The media, to a large extent, have also given McChrystal a pass on both controversies. Where Gen. Petraeus is kind of a dweeb, a teacher’s pet with a Ranger’s tab, McChrystal is a snake-eating rebel, a “Jedi” commander, as Newsweek called him. He didn’t care when his teenage son came home with blue hair and a mohawk. He speaks his mind with a candor rare for a high-ranking official. He asks for opinions, and seems genuinely interested in the response. He gets briefings on his iPod and listens to books on tape. He carries a custom-made set of nunchucks in his convoy engraved with his name and four stars, and his itinerary often bears a fresh quote from Bruce Lee. (“There are no limits. There are only plateaus, and you must not stay there, you must go beyond them.”) He went out on dozens of nighttime raids during his time in Iraq, unprecedented for a top commander, and turned up on missions unannounced, with almost no entourage. “The fucking lads love Stan McChrystal,” says a British officer who serves in Kabul. “You’d be out in Somewhere, Iraq, and someone would take a knee beside you, and a corporal would be like ‘Who the fuck is that?’ And it’s fucking Stan McChrystal.”

It doesn’t hurt that McChrystal was also extremely successful as head of the Joint Special Operations Command, the elite forces that carry out the government’s darkest ops.
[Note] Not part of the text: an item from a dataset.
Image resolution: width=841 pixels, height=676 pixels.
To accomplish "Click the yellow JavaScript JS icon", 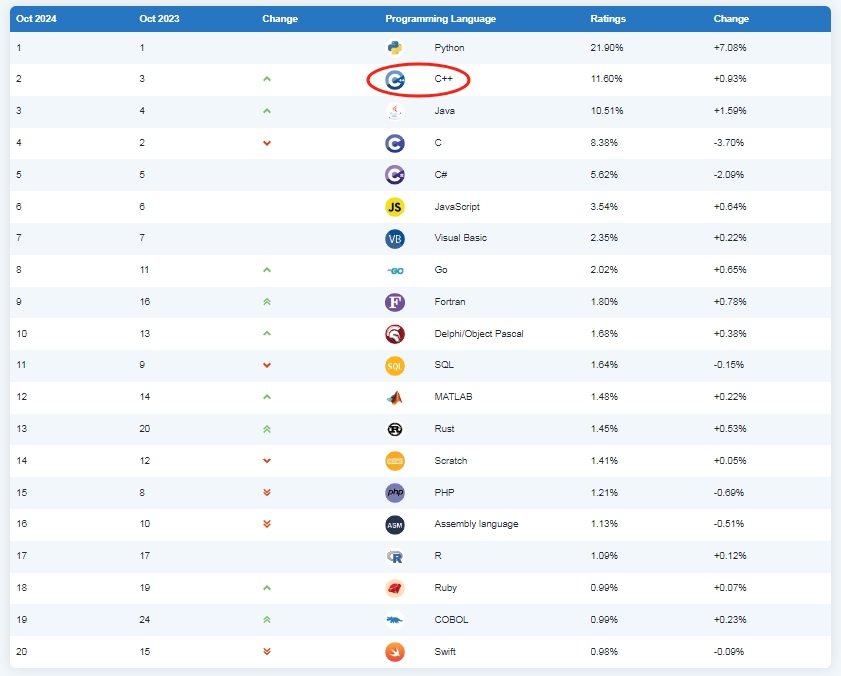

During the Iraq surge, his team killed and captured thousands of insurgents, including Abu Musab al-Zarqawi, the leader of Al Qaeda in Iraq. “JSOC was a killing machine,” says Maj. Gen. Mayville, his chief of operations. McChrystal was also open to new ways of killing. He systematically mapped out terrorist networks, targeting specific insurgents and hunting them down – often with the help of cyberfreaks traditionally shunned by the military. “The Boss would find the 24-year-old kid with a nose ring, with some fucking brilliant degree from MIT, sitting in the corner with 16 computer monitors humming,” says a Special Forces commando who worked with McChrystal in Iraq and now serves on his staff in Kabul. “He’d say, ‘Hey – you fucking muscleheads couldn’t find lunch without help. You got to work together with these guys.’ ”

 

Even in his new role as America’s leading evangelist for counterinsurgency, McChrystal retains the deep-seated instincts of a terrorist hunter. To put pressure on the Taliban, he has upped the number of Special Forces units in Afghanistan from four to 19. “You better be out there hitting four or five targets tonight,” McChrystal will tell a Navy Seal he sees in the hallway at headquarters. Then he’ll add, “I’m going to have to scold you in the morning for it, though.” In fact, the general frequently finds himself apologizing for the disastrous consequences of counterinsurgency. In the first four months of this year, NATO forces killed some 90 civilians, up 76 percent from the same period in 2009 – a record that has created tremendous resentment among the very population that COIN theory is intent on winning over. In February, a Special Forces night raid ended in the deaths of two pregnant Afghan women and allegations of a cover-up, and in April, protests erupted in Kandahar after U.S. forces accidentally shot up a bus, killing five Afghans. “We’ve shot an amazing number of people,” McChrystal recently conceded.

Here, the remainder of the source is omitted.